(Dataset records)
>>>

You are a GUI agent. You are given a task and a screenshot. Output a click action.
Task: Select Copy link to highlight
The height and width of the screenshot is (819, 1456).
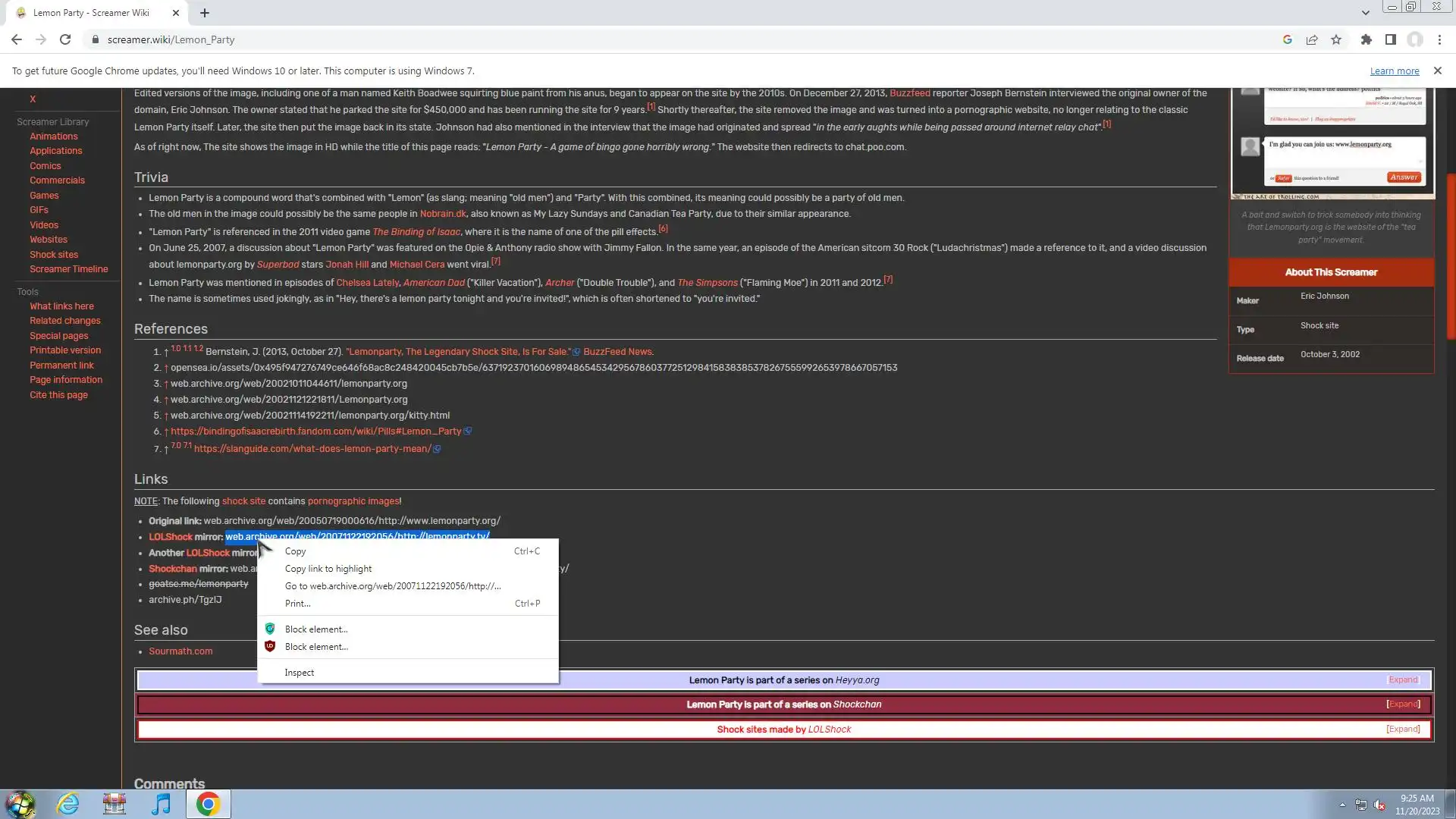328,569
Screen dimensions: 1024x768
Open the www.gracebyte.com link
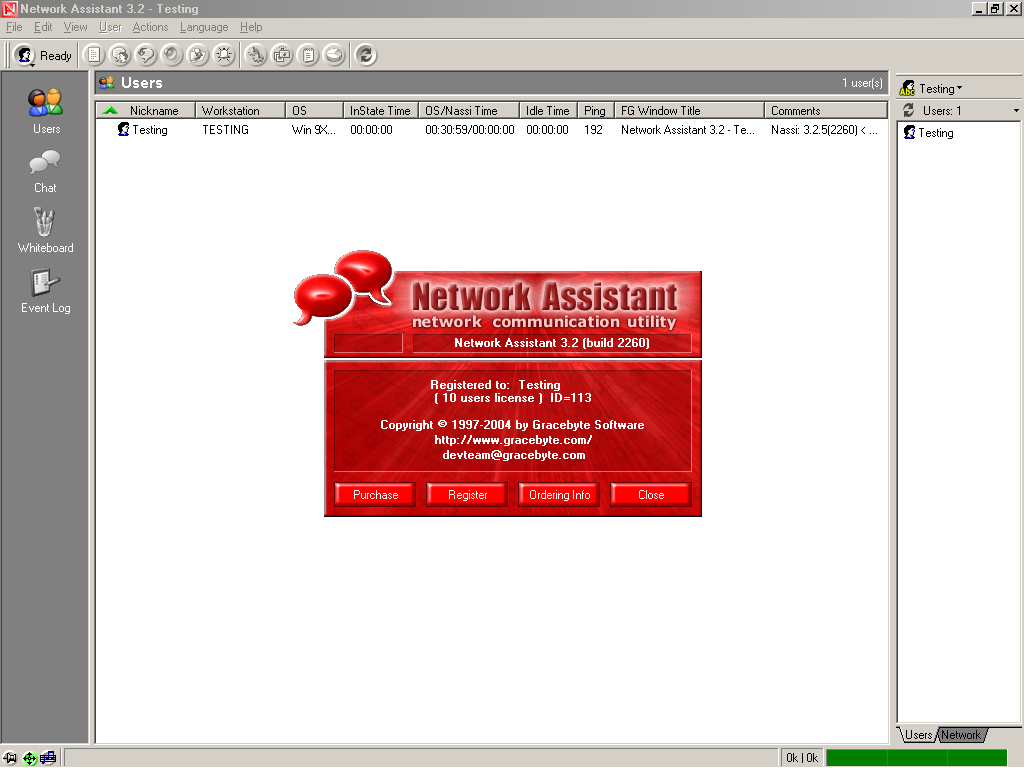coord(512,440)
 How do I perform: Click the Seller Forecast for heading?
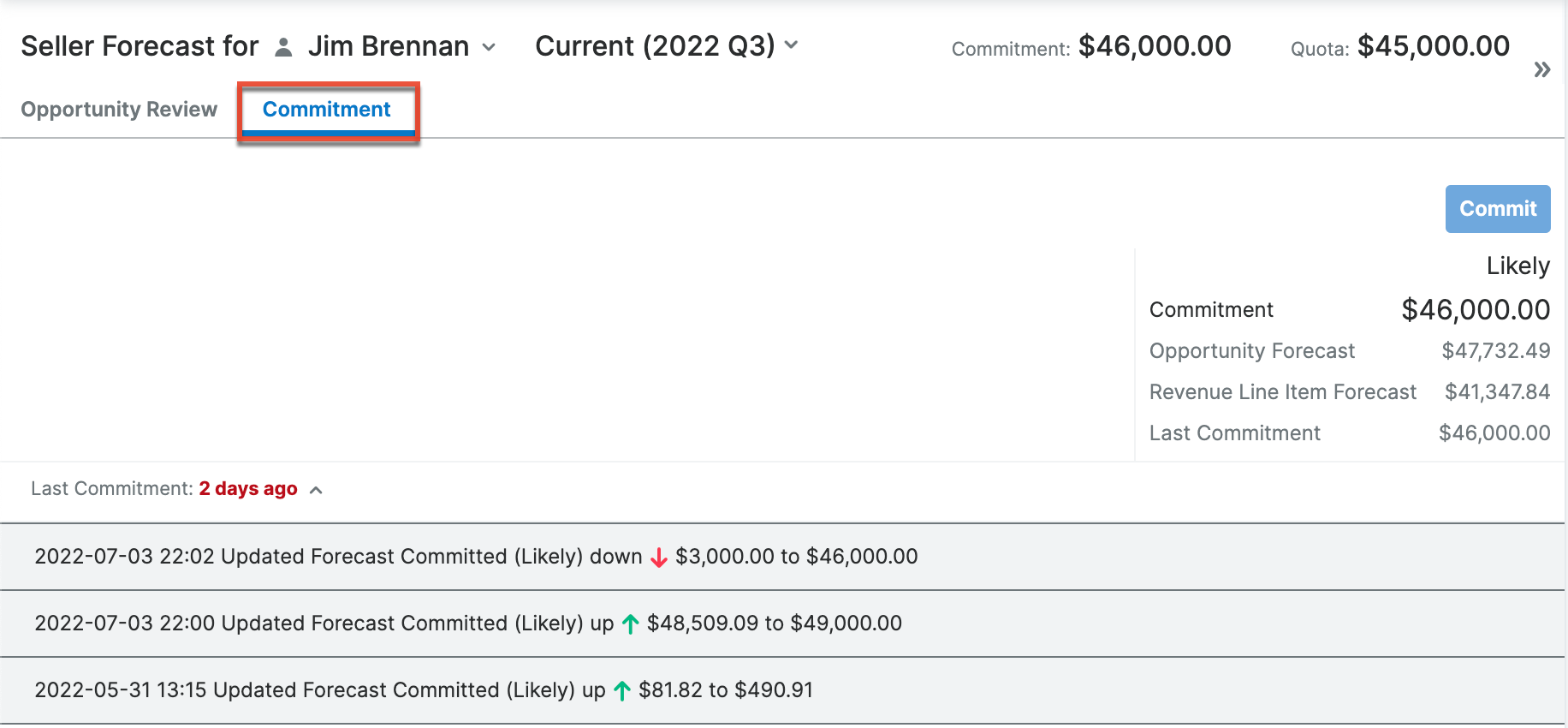tap(140, 45)
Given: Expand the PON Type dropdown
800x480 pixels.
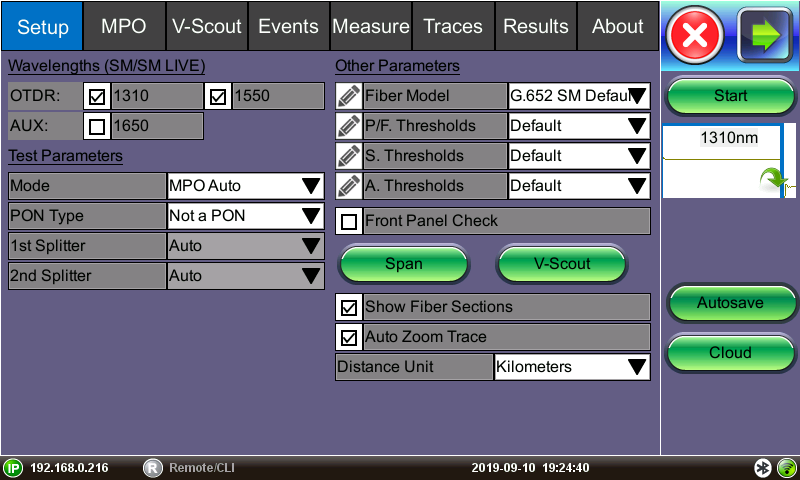Looking at the screenshot, I should tap(245, 216).
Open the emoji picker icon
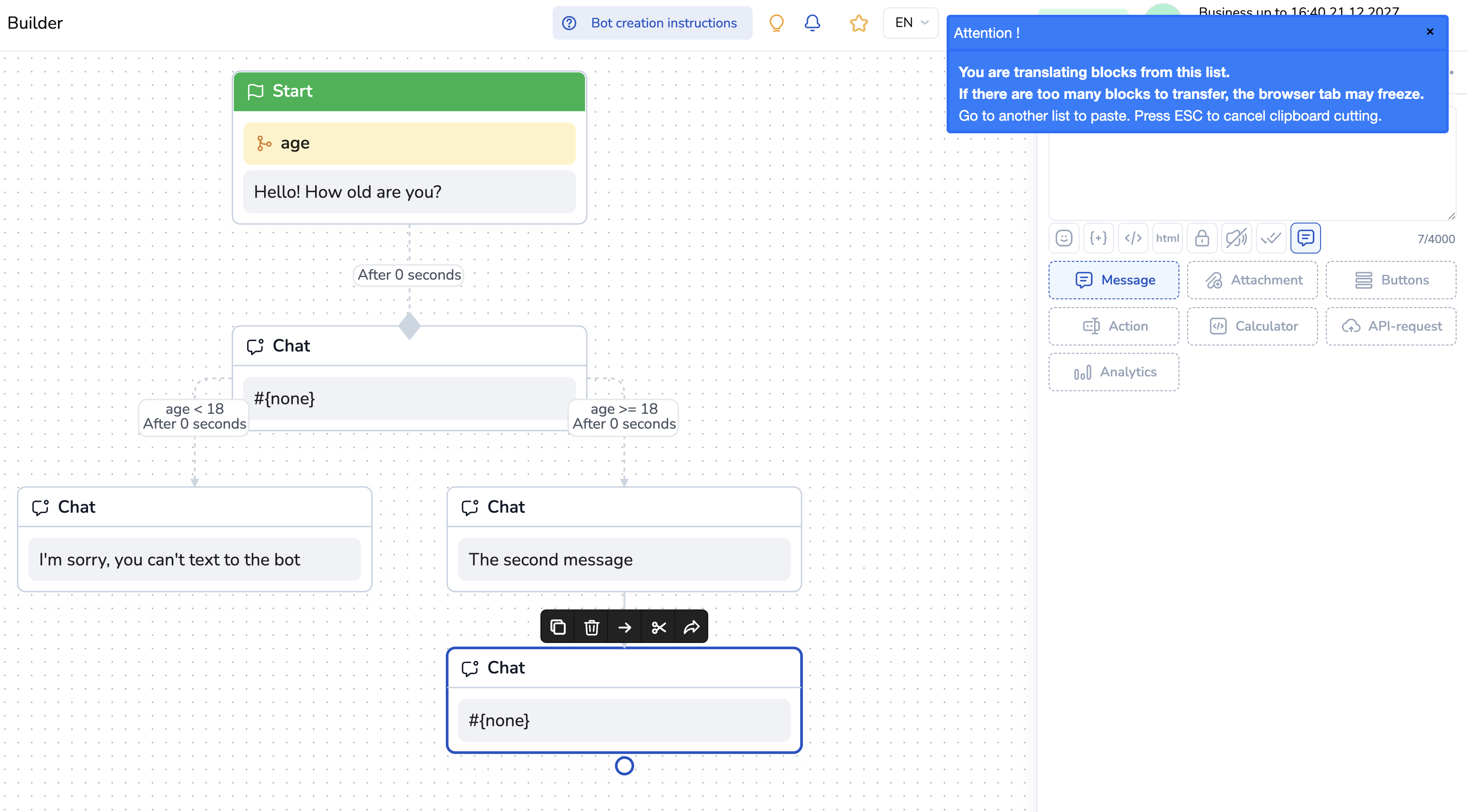 pos(1064,238)
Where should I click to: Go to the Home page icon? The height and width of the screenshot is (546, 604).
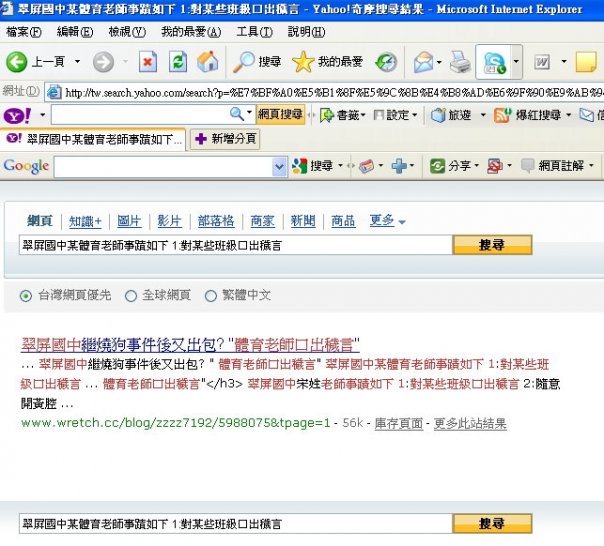(207, 62)
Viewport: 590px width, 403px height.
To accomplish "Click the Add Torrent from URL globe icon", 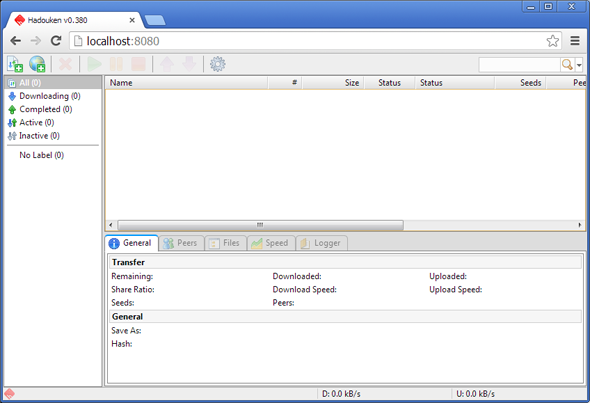I will click(x=37, y=64).
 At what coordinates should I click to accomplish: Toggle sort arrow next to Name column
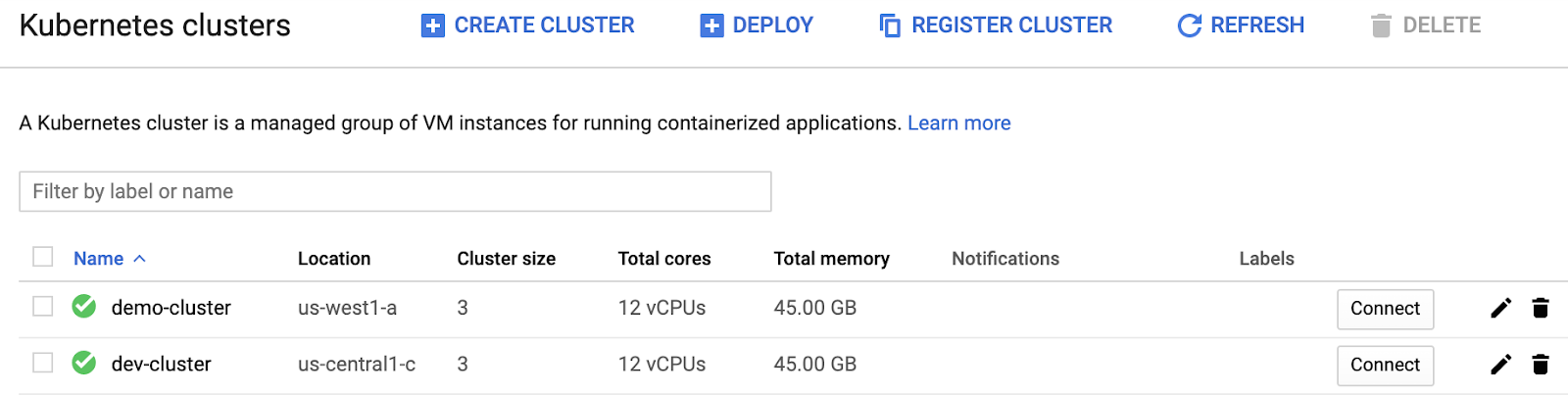pos(140,259)
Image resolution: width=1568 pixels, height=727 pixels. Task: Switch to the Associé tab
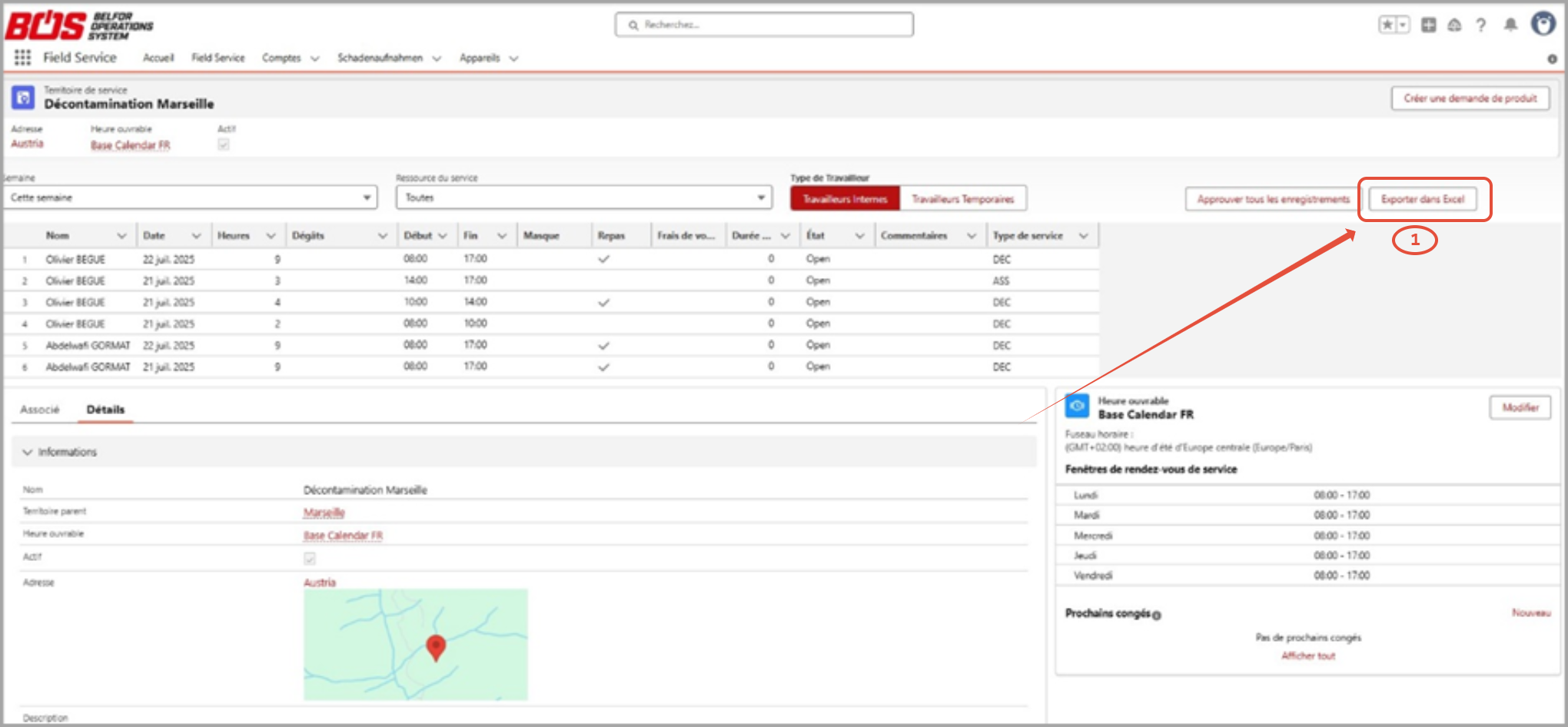pos(40,410)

<<<

_Exercise task_
Count the lines of the listing that contain the word "Open" and give only that number.

_The response_
2